I would agree with Harry's generalization. Typically it works well due to the smaller, more compact (e.g. fixed-length datatypes), tables.
I would never use MySQL as a good case study for complex queries since MySQL's optimizer is piss-poor and doesn't handle really anything well. 
The place I've noticed denormilization helps a bit is with large aggregate queries, such as:
Code:
SELECT COUNT( someID ),
MAX( t2.blah )
FROM table1 t1
INNER JOIN table2 t2 ON t1.ID = t2.ID
WHERE t1.somecol BETWEEN 23 AND 340000
Generally this is a 'brute force' operation and the optimizer can't do much except count rows (index or table) and do other high physical I/O-based operations, which is not good.

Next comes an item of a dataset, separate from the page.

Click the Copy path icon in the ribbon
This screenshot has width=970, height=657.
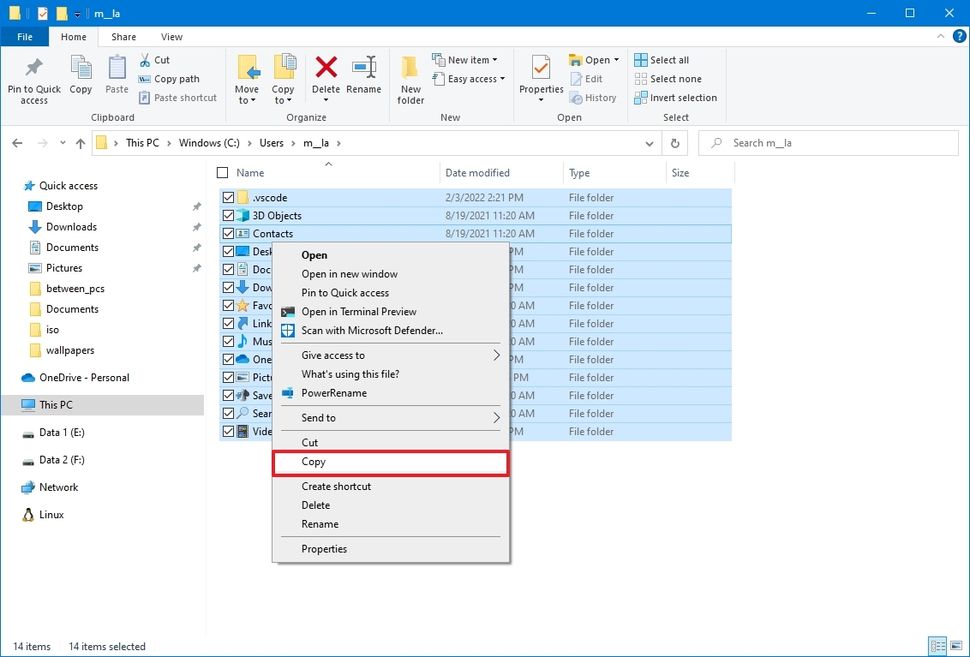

I think putting postcodes in another table is fine. If not, how do you let the user enter the data? By hand in a textbox and simply store the INT value in the database? Are you going to validate it at all? If so, you'll need to store the values somewhere. Plus, it would allow you to do this:
Code:
CREATE TABLE postcode(
postcode INT,
state CHAR( 2 )
)
CREATE TABLE state(
name VARCHAR( 100 ),
stateabbr CHAR( 2 ),
flower,
bird
)
So you also have your state linkage so that you don't have to ask the user for it (could save space there).
Back to the query at hand, jdulberg what exactly are you trying to do? If we know your reqirements we can make a more informed, and educated, stab at your problem.